Purpose of this study is to evaluate the safety and tolerability of autologous genetically
modified T cells. Genetic material is transferred into the subject's previously harvested
autologous T cells to redirect them to target melanoma cells rather than their usual target.
Study subjects must have histologically or cytologically melanoma stage 3/4 and their tumor
must express HLA Class 1 allele HLA-A*0201 for NY-ESO-1/LAGE. Subjects must also have
measureable disease on study entry, as defined by at least one lesion that can be measured in
at least one dimension >= 10mm with spiral CT scan.

Inclusion Criteria

- Patients must have histologically or cytologically confirmed melanoma stage III/IV,
unresectable

- Patients must have measurable disease, defined as at least one lesion that can be
accurately measured in at least one dimension (longest diameter to be recorded) as ≥10
mm with spiral CT scan

- One prior cytotoxic therapy for the treatment of metastatic disease is allowed.
Unlimited regimens using biological agents (vaccines), immunotherapy, or targeted
agents is permitted. For example, BRAF inhibitors and ipilimumab are permitted.
Patients must have fully recovered from the acute toxicities related to any prior
therapy.
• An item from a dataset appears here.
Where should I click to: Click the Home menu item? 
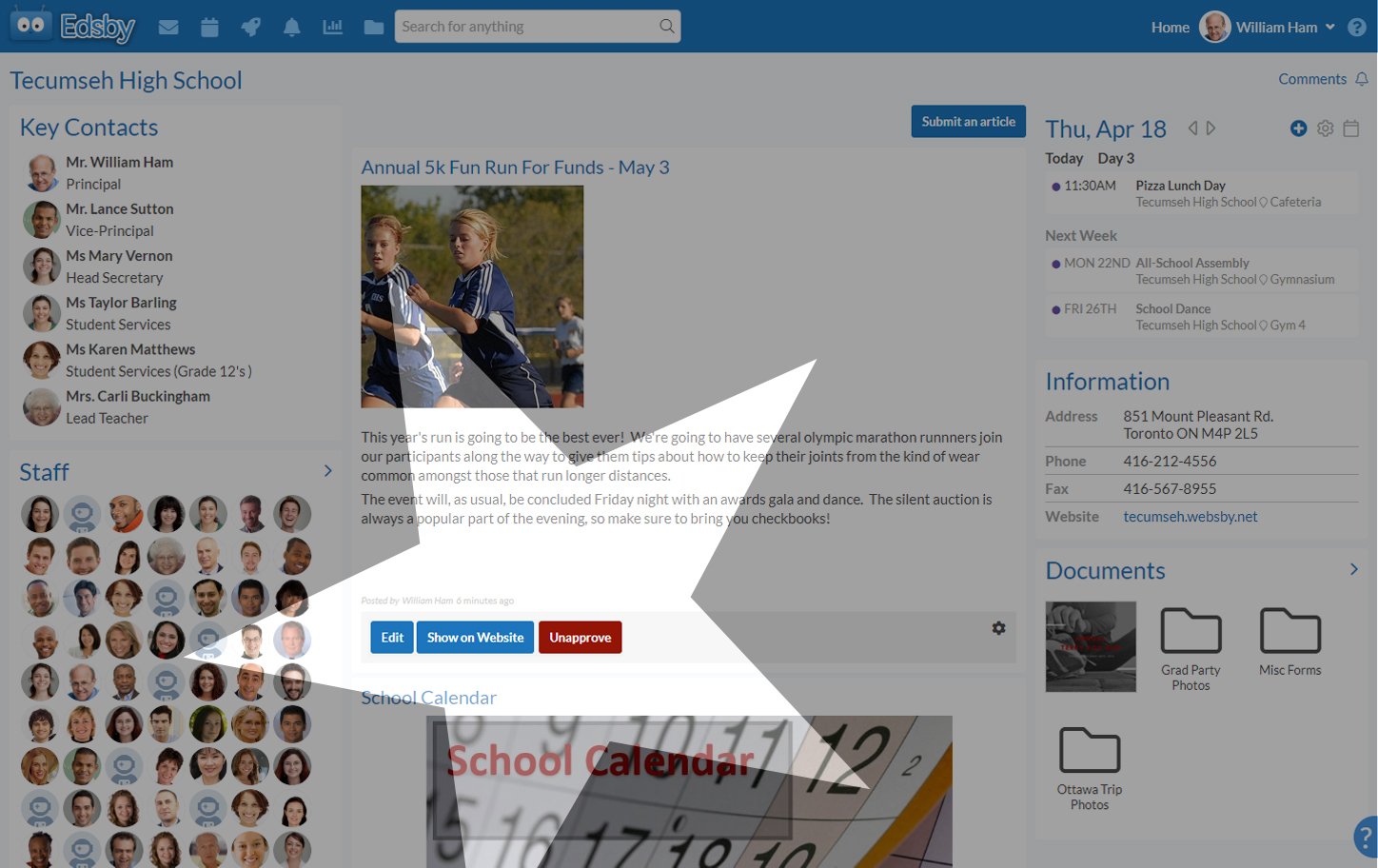[1170, 28]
Prior therapy must be completed ≥28 days before the first dose of
cyclophosphamide.

- Age ≥18

- Life expectancy of greater than 3 months

- ECOG performance status ≤ 1

Patients must have normal organ and marrow function as defined below:

- Leukocytes ≥ 3,000/mcL

- Absolute Neutrophil Count (ANC) ≥ 1,500/mcL

- Platelets ≥ 100,000/mcL

- Total bilirubin within normal institutional limits

- AST(SGOT)/ALT(SGPT) ≤ 2.5 X institutional upper limit of normal

- Creatinine ≤ 2.0 mg/dl Or Creatinine clearance ≥ 60 mL/min/1.73 m2 for patients with
creatinine levels above institutional normal

- The patient must express HLA class I allele HLA-A*0201 for NY-ESO-1/LAGE.
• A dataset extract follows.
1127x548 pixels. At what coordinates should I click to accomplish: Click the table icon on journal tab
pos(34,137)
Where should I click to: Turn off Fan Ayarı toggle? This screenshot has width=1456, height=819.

- Patient must have proven positive tumor sample for NY-ESO-1 as determined by an H
score for immunohistochemistry staining. Positive expression is defined as an H score
≥ 100 where the H score = [2 x (% cells 2+) + 3 x (% cells 3+)].

NOTE: The percentages of negative or weakly stained nuclei (i.e. 1+) are not to be included
in the calculation of the H score.

- Female subjects of childbearing potential must have a negative pregnancy test and both
male and female (of childbearing potential) subjects must agree to use reliable
methods of contraception during the study.
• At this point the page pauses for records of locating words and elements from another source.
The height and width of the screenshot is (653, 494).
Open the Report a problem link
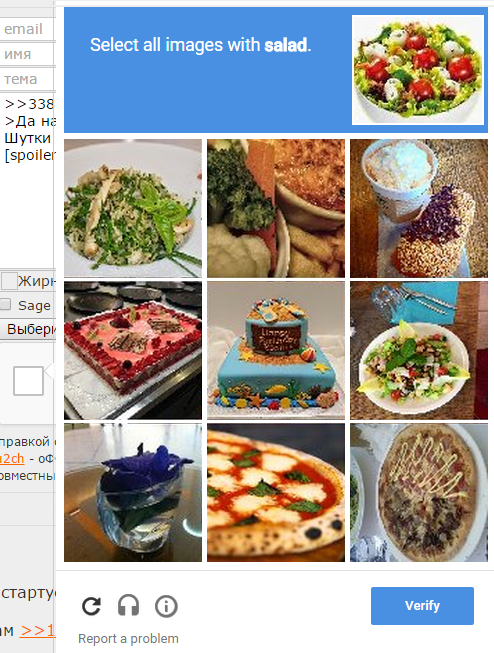click(128, 638)
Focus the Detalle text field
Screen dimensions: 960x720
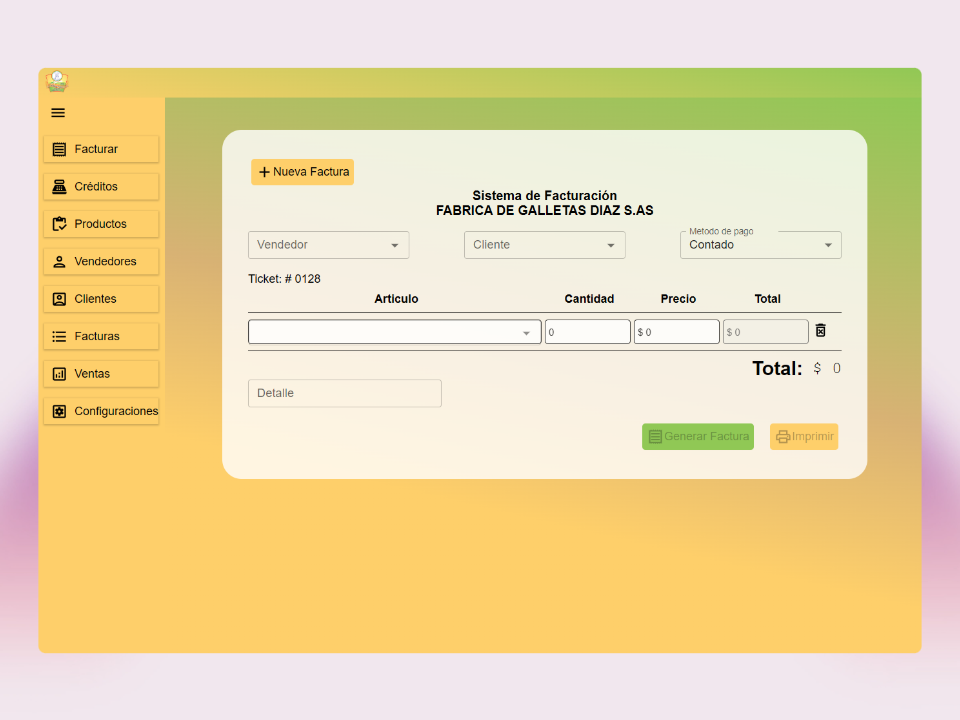tap(344, 394)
- Ability of the patient (or legally authorized representative if applicable) to
understand and the willingness to sign a written informed consent document.

Exclusion Criteria

- Patients who have had 2 or more regimens containing cytotoxic chemotherapy for
metastatic melanoma.

- Patients may not be receiving any other investigational agents.

- Patients with active brain metastases should be excluded from this clinical trial
because of their poor prognosis and because they often develop progressive neurologic
dysfunction that would confound the evaluation of neurologic and other adverse events.

- History of allergic reactions attributed to compounds of similar chemical or biologic
composition to cyclophosphamide or other agents used in the study.

- Active infection

- Prior malignancy (except non-melanoma skin cancer) within 3 years.

- Uncontrolled intercurrent illness including, but not limited to, ongoing or active
infection, symptomatic congestive heart failure, unstable angina pectoris, cardiac
arrhythmia, or psychiatric illness/social situations that would limit compliance with
study requirements. All patients will undergo a cardiac stress test for evaluation of
cardiac function.

- Pregnant or nursing females

- Active infection with HIV, HBV or HCV as defined below, due to the immunosuppressive
effects of cyclophosphamide used and the unknown risks associated with viral
replication.

- Positive serology for HIV

- Active Hepatitis B infection as determined by test for hepatitis B surface antigen.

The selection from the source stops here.